§ Texto para leitura
Além disso, ele avalia que a gratificação instantânea proporcionada pelas notificações e pelos likes nas redes sociais pode criar um círculo vicioso de busca por recompensa, resultando em um comportamento de dependência semelhante ao observado em vícios tradicionais. “De forma simplificada, todo estímulo, quando associado a um efeito positivo no nosso cérebro, pode levar à liberação de algumas substâncias, como, por exemplo, a dopamina – neurotransmissor associado à sensação de prazer e bem-estar. Com isso, nosso organismo deseja cada vez mais passar por esses momentos. Dessa forma, cria-se um circuito em que há uma busca constante por notificações, curtidas, comentários, além do consumo de inúmeras outras informações. Com o tempo, para causar o mesmo efeito de bem-estar, a quantidade e o volume desses atos precisam ser maiores, fazendo com que o usuário fique cada vez mais preso dentro do celular”, explica. As consequências dessa dependência incluem prejuízos nos relacionamentos pessoais, no desempenho academico e profissional, levando também ao isolamento social e à negligência de atividades físicas.
Construindo uma relação mais saudável
Se é verdade que a tecnologia dos smartphones oferece inúmeras vantagens e facilidades para nossa vida cotidiana, o que pode justificar sua presença constante em nosso dia a dia, é também fato que o uso excessivo desses dispositivos representa um desafio significativo para a saúde mental e emocional em uma sociedade cada vez mais conectada. Nesse cenário – sobretudo considerando que o uso de celulares é tão disseminado no Brasil –, especialistas defendem que a conscientização da população sobre os riscos associados ao uso excessivo desses dispositivos é fundamental.

§ Instruções de trabalho
A: Segundo o texto, qual neurotransmissor está associado à sensação de prazer e bem-estar?
B: Reescreva o trecho do texto entre "Construindo uma relação" e "dispositivos é fundamental.", inclusive, substituindo "smartphones" por "celulares".
Os dados que vêm a seguir não são necessários.

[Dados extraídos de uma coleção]
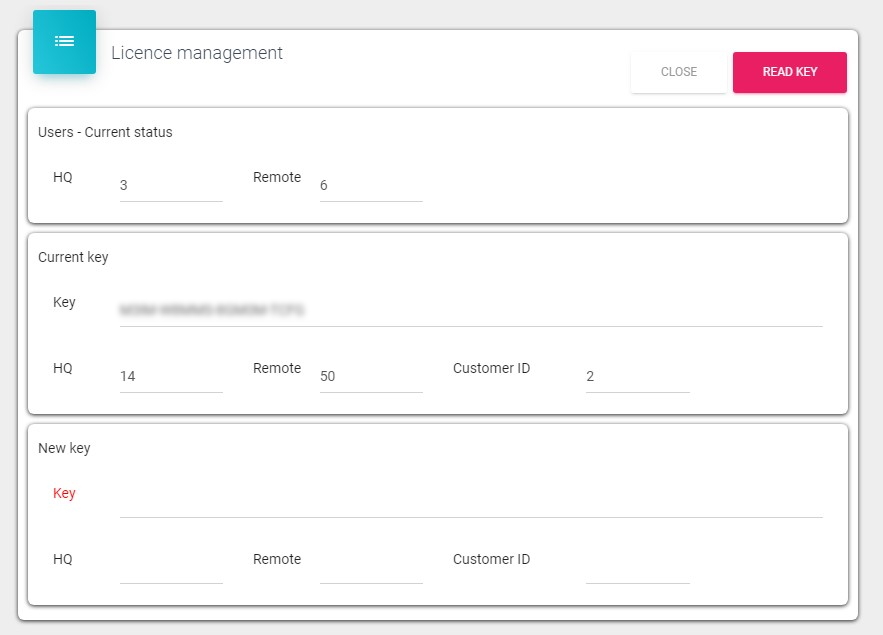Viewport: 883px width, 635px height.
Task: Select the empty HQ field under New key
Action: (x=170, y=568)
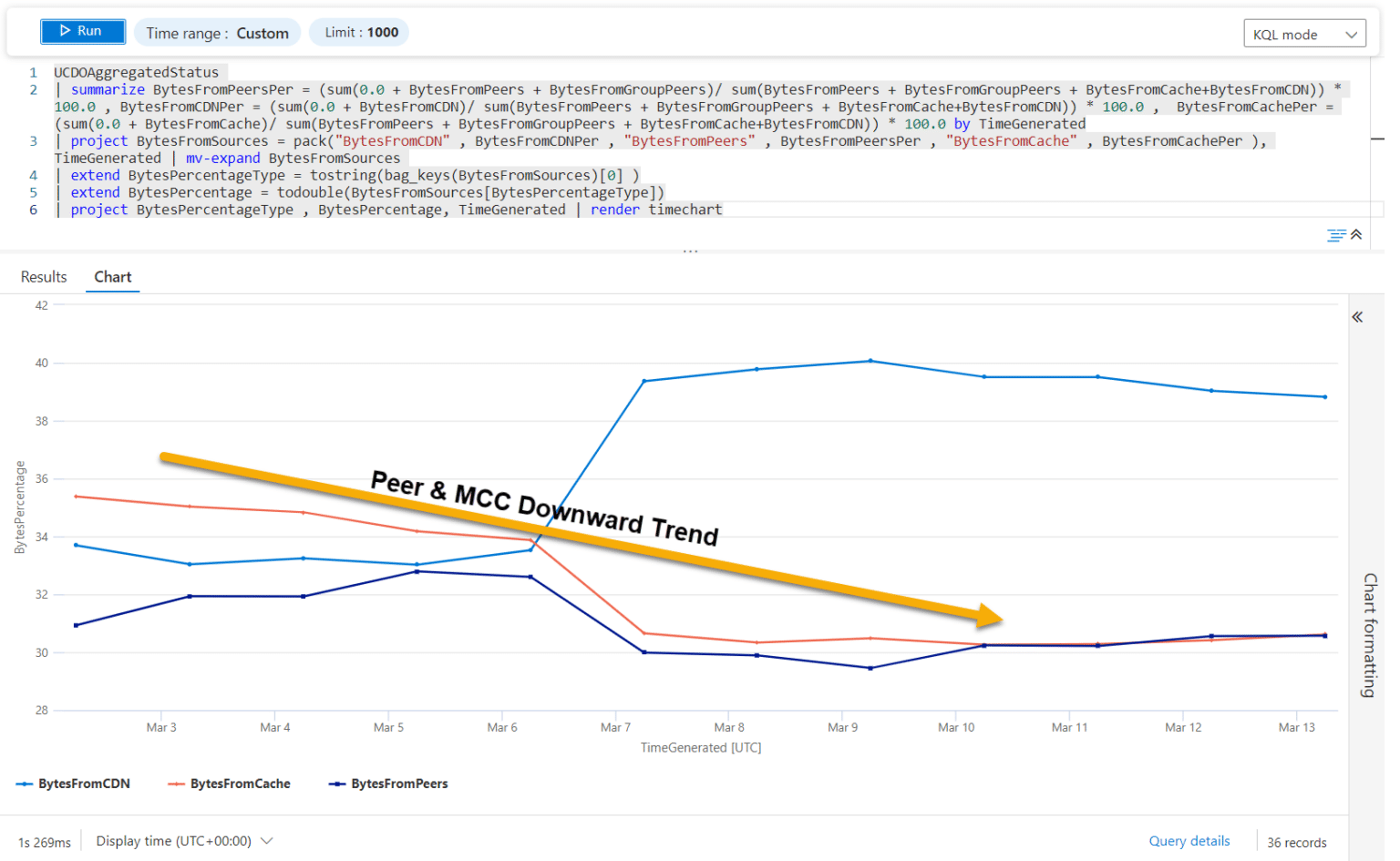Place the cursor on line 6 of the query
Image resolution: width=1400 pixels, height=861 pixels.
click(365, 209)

§ Respostas em ordem
A: A dopamina.

B:
Construindo uma relação mais saudável
Se é verdade que a tecnologia dos celulares oferece inúmeras vantagens e facilidades para nossa vida cotidiana, o que pode justificar sua presença constante em nosso dia a dia, é também fato que o uso excessivo desses dispositivos representa um desafio significativo para a saúde mental e emocional em uma sociedade cada vez mais conectada. Nesse cenário – sobretudo considerando que o uso de celulares é tão disseminado no Brasil –, especialistas defendem que a conscientização da população sobre os riscos associados ao uso excessivo desses dispositivos é fundamental.